»»

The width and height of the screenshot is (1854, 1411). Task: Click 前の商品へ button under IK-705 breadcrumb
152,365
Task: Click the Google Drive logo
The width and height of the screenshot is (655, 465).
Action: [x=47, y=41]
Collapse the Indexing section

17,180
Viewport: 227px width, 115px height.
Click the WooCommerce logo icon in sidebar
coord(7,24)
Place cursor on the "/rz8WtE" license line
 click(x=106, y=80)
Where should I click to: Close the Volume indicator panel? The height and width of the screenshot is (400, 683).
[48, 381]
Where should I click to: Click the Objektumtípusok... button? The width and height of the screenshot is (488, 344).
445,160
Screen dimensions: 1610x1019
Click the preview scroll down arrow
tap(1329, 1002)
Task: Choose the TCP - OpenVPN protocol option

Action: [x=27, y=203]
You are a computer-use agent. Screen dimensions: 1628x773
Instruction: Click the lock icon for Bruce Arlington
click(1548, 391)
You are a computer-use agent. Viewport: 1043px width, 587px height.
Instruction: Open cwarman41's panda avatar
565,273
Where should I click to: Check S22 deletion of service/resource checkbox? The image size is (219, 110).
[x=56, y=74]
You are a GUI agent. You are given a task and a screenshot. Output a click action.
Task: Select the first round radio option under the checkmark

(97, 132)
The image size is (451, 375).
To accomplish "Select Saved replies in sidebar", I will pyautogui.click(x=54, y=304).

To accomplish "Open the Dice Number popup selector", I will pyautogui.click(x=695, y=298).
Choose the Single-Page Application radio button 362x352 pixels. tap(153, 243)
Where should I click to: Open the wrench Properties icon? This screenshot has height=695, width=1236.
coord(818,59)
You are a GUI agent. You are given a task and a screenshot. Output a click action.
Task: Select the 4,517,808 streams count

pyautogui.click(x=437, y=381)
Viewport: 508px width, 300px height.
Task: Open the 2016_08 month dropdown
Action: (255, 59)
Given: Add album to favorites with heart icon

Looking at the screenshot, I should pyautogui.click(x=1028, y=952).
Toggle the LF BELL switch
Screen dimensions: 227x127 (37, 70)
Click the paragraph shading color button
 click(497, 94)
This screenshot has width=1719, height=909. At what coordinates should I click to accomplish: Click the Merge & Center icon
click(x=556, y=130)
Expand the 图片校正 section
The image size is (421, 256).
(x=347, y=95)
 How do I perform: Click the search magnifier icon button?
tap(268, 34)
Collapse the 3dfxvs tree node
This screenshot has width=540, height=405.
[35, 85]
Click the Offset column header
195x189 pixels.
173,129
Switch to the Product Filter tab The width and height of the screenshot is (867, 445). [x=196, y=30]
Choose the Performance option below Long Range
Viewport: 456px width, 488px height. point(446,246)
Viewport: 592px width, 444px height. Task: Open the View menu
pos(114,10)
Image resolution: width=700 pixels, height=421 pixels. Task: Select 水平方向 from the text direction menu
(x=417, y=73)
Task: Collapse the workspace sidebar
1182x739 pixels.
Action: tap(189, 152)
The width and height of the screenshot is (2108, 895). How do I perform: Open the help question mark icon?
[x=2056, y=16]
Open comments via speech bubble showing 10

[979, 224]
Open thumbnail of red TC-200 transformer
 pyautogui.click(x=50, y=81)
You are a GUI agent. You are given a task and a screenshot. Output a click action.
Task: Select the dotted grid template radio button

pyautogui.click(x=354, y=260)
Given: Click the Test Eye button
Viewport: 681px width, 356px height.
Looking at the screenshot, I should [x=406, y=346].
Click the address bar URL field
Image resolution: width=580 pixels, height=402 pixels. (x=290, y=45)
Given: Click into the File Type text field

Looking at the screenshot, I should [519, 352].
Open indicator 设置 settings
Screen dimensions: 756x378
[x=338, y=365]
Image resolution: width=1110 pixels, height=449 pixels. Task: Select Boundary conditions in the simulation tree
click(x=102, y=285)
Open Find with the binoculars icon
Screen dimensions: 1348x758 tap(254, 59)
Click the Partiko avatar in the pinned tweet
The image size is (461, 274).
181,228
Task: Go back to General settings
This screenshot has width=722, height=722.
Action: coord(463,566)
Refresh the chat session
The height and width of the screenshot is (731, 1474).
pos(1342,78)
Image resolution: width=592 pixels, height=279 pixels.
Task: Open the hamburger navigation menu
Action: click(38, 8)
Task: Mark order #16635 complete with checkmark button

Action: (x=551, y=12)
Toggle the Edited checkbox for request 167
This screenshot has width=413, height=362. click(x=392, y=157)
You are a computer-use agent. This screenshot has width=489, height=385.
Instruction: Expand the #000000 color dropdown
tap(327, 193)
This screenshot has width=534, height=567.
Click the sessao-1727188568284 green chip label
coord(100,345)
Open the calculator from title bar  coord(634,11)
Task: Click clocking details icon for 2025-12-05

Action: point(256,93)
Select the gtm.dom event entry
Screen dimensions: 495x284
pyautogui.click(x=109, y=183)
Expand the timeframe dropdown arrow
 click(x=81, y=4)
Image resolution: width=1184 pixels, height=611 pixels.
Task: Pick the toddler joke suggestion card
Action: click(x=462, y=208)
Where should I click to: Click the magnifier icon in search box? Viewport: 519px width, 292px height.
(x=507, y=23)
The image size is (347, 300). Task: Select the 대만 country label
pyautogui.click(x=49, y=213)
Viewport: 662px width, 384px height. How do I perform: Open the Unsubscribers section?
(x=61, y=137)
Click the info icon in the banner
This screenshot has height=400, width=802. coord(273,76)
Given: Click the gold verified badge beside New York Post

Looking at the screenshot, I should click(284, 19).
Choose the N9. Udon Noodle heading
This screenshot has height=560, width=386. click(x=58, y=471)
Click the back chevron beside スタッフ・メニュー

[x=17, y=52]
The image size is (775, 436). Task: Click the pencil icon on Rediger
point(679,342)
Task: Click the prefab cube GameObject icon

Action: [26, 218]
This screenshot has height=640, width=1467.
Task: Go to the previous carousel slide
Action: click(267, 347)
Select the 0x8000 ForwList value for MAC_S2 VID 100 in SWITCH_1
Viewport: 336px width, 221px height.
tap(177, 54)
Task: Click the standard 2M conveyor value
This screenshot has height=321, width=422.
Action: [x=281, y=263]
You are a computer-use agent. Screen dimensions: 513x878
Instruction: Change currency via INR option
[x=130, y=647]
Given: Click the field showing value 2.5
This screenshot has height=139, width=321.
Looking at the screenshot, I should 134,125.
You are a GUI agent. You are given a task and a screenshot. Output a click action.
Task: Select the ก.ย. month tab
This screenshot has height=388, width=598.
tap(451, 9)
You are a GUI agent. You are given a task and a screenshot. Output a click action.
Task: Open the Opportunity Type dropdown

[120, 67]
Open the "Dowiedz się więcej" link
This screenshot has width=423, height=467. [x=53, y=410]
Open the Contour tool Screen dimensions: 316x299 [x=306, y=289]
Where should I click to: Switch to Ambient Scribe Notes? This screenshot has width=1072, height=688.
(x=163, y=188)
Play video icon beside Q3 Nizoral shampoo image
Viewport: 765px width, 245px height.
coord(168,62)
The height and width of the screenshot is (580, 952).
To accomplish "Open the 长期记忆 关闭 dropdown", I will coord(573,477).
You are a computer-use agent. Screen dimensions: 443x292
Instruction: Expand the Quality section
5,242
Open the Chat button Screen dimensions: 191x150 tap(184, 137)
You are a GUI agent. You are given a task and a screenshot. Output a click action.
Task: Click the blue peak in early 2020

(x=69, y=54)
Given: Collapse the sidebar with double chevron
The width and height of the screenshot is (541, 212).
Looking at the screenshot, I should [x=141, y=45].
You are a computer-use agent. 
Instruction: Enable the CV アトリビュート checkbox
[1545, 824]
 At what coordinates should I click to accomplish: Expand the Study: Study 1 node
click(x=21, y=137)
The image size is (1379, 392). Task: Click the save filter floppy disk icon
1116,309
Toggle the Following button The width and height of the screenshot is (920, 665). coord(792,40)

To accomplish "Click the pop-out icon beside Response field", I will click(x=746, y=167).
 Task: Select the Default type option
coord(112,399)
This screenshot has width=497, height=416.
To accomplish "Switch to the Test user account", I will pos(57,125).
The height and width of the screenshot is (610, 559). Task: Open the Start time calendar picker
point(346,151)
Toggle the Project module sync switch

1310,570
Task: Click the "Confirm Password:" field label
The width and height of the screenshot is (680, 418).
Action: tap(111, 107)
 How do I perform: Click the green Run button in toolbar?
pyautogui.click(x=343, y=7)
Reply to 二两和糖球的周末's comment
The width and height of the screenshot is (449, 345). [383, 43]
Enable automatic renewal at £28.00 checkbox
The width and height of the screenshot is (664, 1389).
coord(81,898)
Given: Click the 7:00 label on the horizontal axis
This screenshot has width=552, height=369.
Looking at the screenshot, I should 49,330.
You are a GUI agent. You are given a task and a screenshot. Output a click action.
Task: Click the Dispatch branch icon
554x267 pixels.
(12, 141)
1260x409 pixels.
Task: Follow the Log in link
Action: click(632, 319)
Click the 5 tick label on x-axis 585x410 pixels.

««

**ACTIVITY**
Give back exactly the lines from the one that contains "Task: Select the Default type option" to the end of the data above, both of those lines included.

**EXERCISE OUTPUT**
 Task: Select the Default type option
coord(112,399)
This screenshot has width=497, height=416.
To accomplish "Switch to the Test user account", I will pos(57,125).
The height and width of the screenshot is (610, 559). Task: Open the Start time calendar picker
point(346,151)
Toggle the Project module sync switch

1310,570
Task: Click the "Confirm Password:" field label
The width and height of the screenshot is (680, 418).
Action: tap(111, 107)
 How do I perform: Click the green Run button in toolbar?
pyautogui.click(x=343, y=7)
Reply to 二两和糖球的周末's comment
The width and height of the screenshot is (449, 345). [383, 43]
Enable automatic renewal at £28.00 checkbox
The width and height of the screenshot is (664, 1389).
coord(81,898)
Given: Click the 7:00 label on the horizontal axis
This screenshot has width=552, height=369.
Looking at the screenshot, I should 49,330.
You are a GUI agent. You are given a task and a screenshot. Output a click action.
Task: Click the Dispatch branch icon
554x267 pixels.
(12, 141)
1260x409 pixels.
Task: Follow the Log in link
Action: click(632, 319)
Click the 5 tick label on x-axis 585x410 pixels.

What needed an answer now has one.